“In as few as five-seven years, 70% of consumers will be purchasing food and beverage online,” and spending upwards of $850 per household per year for a total of $100 billion annually by 2022 or 2024, according to the association’s and consumer research group’s new report “The Digitally Engaged Food Shopper Developing Your Omnichannel Collaboration Model.”
This is notably shorter than the prediction the duo made last year that the online food and beverage spend would not reach $100 billion until 2025.
“The pace of change and adoption has far outrun our predictions. Acquisitions, innovations and the pervasiveness of online engagement could cut the timeline by as much as half,” the groups admit in the report.
While brick-and-mortar retailers have an advantage fulfilling some consumer need states over pure-play online competitors, the report reveals that they also “have serious work ahead of them if they are to hold their market share,” including developing the processes to sustain a profitable omnichannel operating model, the technology to support these processes and the staff to run everything.
“To win, manufacturers and retailers must prepare for and build people, process and technology capabilities in close collaboration to achieve six digital imperatives,” the report reveals.
Align organizational structures
The first of these imperatives is “getting the right people in place in unduplicated organizational structures,” the report suggests.
FMI and Nielsen found that many retailers and manufacturers already have people on staff with “digital transformation expertise, but these hires are rarely fully integrated into the company’s organizational structure.”
These staff members may focus on digital marketing or the company’s website, but not the overall go-to-market strategy. To remedy this, companies need “cross functional executive ownership” that can integrate staff and streamline innovation, the report suggests.
Address discrepant datasets
In addition to sufficient, well-organized staff, companies need clean, well-maintained data on which it can build its omnichannel strategies, the report notes.
“If master data is not complete, valid, unique, consistent, timely and accurate, it will be impossible to integrate different systems reliably, rendering collaboration impossible, with serious – and negative – consumer impact,” the report adds.
It explains if consumers see different information on and offline, they may lose trust in the retailer and the brand.
Forecasting inventory
Currently, many retailers use different forecasting systems for managing inventory online and offline, and often they are based on outdated systems that cannot adapt quickly to digital markets.
The report explains that brick-and-mortar stores often base forecasting on a set number of cases rather than demand, but pure play retailers use “extraordinarily precise demand estimates to stock their digital ‘shelves,’” which reduces waste and out-of-stock losses.
Retailers will need to work together and with manufacturers to create a system that optimizes delivery and inventory without cutting into margins, the report suggests.
Join shopper insights
Currently retailers and manufacturers have different shopper data, but if they combine this information to create better alignment around the consumer, they likely will secure more loyalty from shoppers, the report suggests.

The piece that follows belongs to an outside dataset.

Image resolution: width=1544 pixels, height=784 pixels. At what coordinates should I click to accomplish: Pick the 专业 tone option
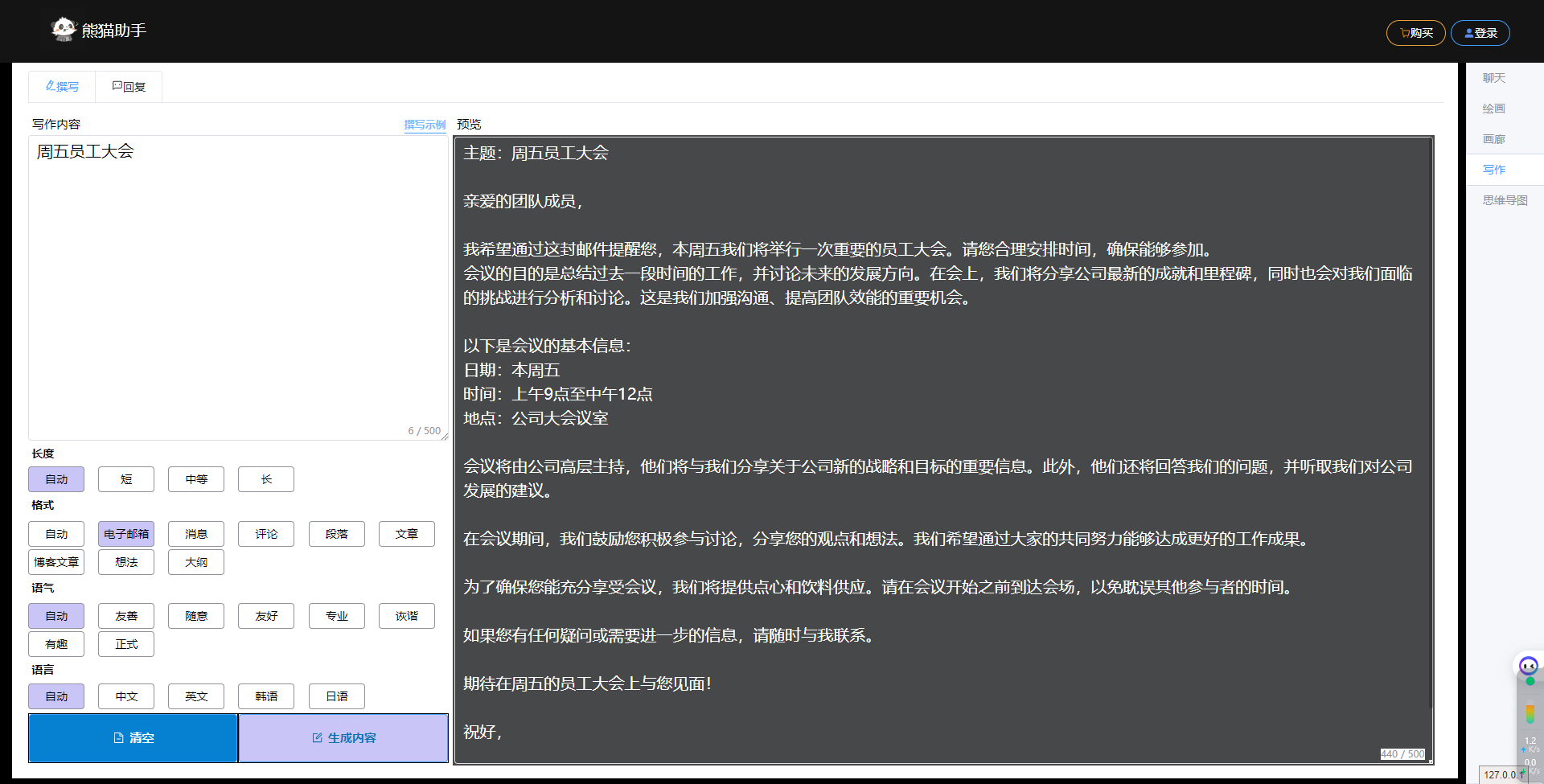(337, 616)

To really succeed at this though, the report adds, stakeholders will need to look beyond the debate about who the shopper is in individual stores and individual categories or channels and look at the shopper as a full person that crosses each of these silos.
Improve marketing and promotions
Unlike in stores, displays do not drive increased sales in ecommerce, according to the report, which suggests instead manufacturers and retailers must work together to drive shopper engagement online, such as through social media.
For this to succeed, the customer experience “must be seamless at both the brand and banner levels online and offline,” which “will take persistent collaboration for the full marketing return benefit to be achieved,” the report found.
Create a seamless shopping experience
Finally, manufacturers and retailers that want to succeed in an omnichannel setting need to create a seamless shopping experience between physical and digital shelves, according to the report.
This means consistent pricing, product information, pack-price architecture, new product launches and other key elements, according to the report, which emphasizes in order to do this retailers will need to rethink the idea of “bricks” and “clicks,” and instead focus one fluid shopping experience.